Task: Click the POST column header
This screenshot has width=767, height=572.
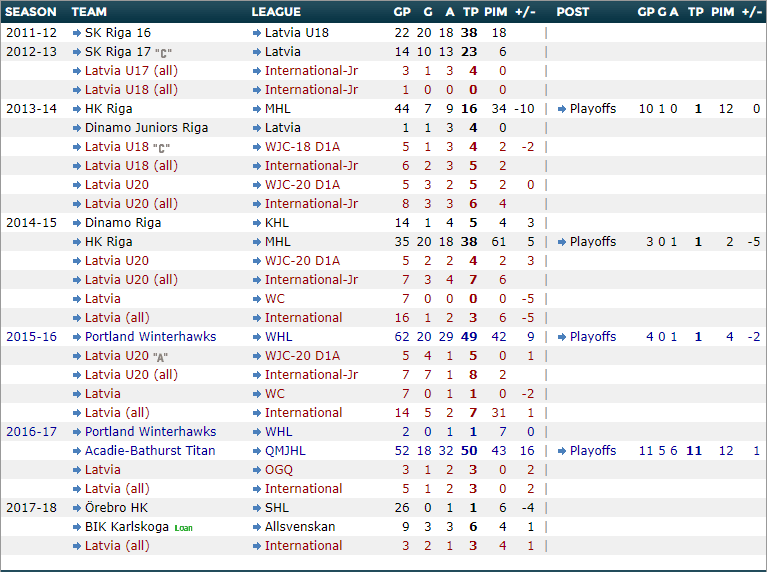Action: click(573, 12)
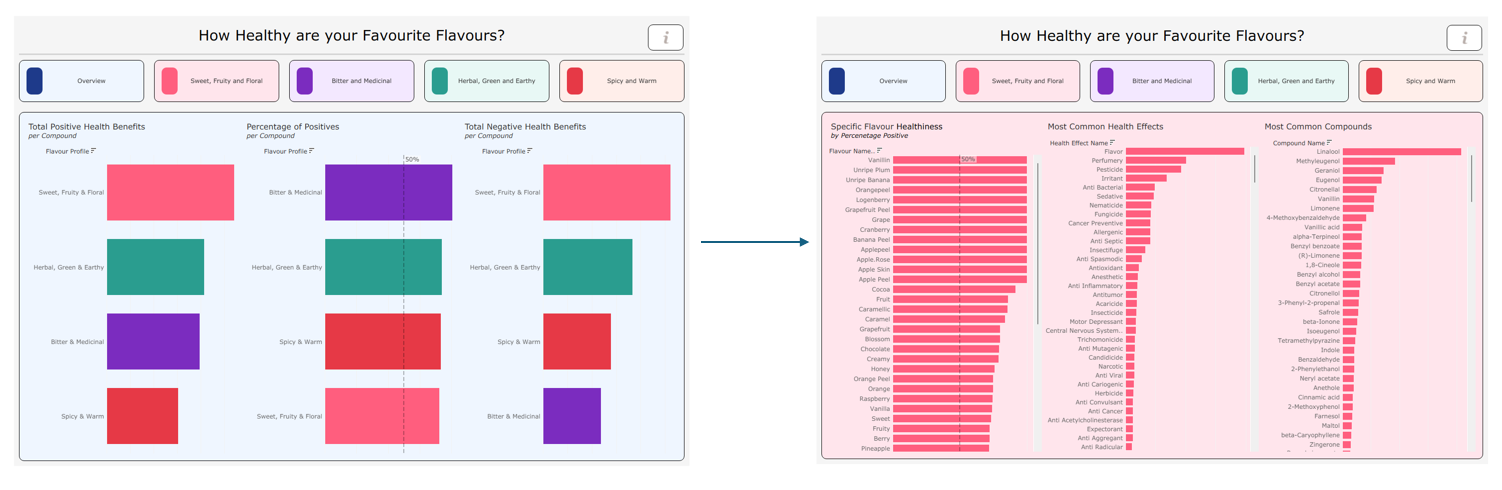Select Sweet, Fruity and Floral tab on left
Image resolution: width=1502 pixels, height=490 pixels.
(217, 81)
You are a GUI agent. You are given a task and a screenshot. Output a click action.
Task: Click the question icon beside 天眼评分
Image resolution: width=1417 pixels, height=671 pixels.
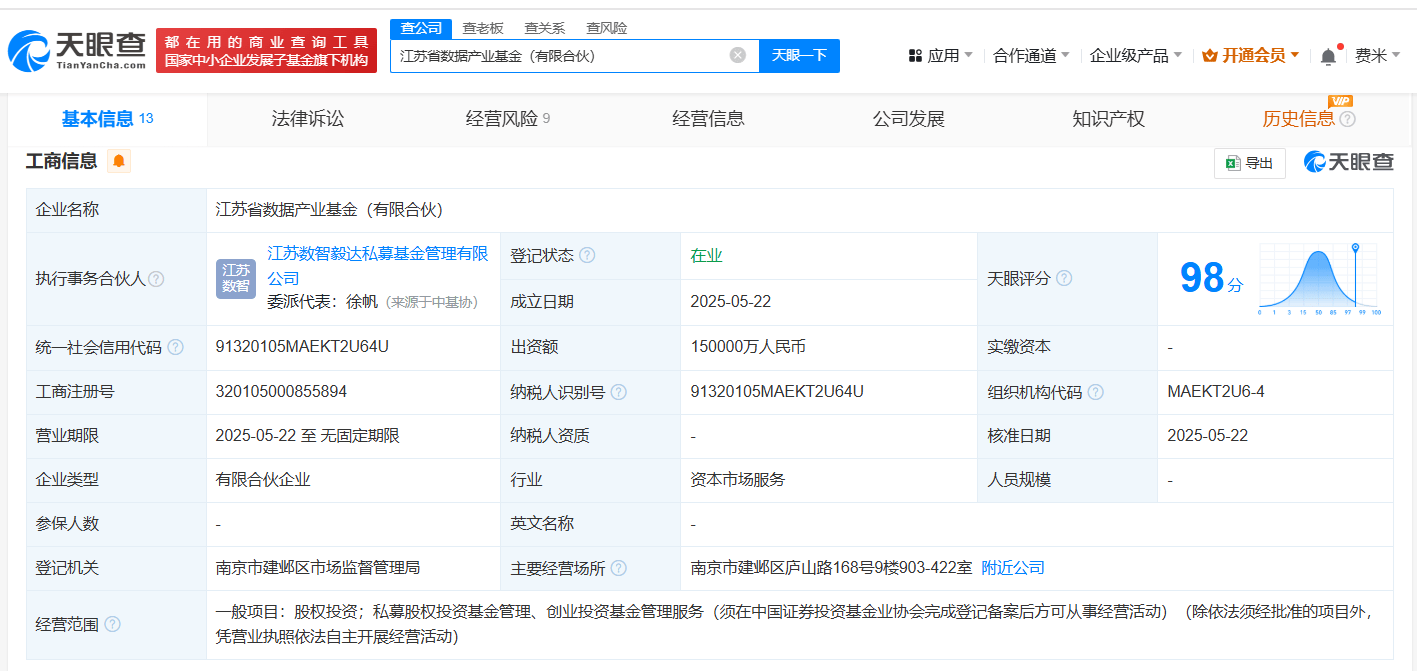point(1064,278)
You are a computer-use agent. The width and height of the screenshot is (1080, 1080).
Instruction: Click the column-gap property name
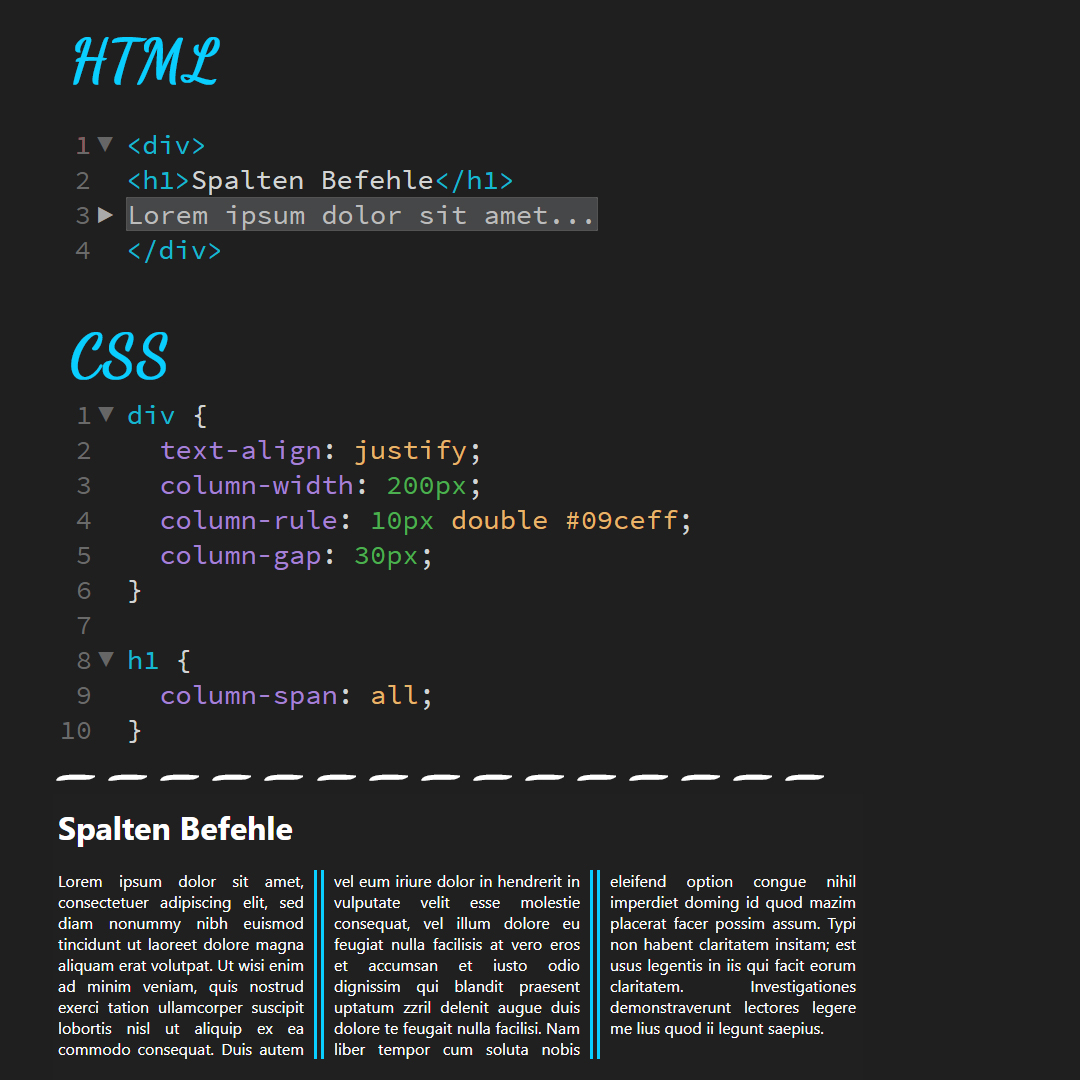[x=241, y=555]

» **WHAT NEEDS TO BE DONE**: Gather each line in the data that holds the string "agent".

» **TASK ANSWER**:
You are a GUI agent. You are given a task and a screenshot. Output a click action.
You are a computer-use agent. The width and height of the screenshot is (1080, 1080).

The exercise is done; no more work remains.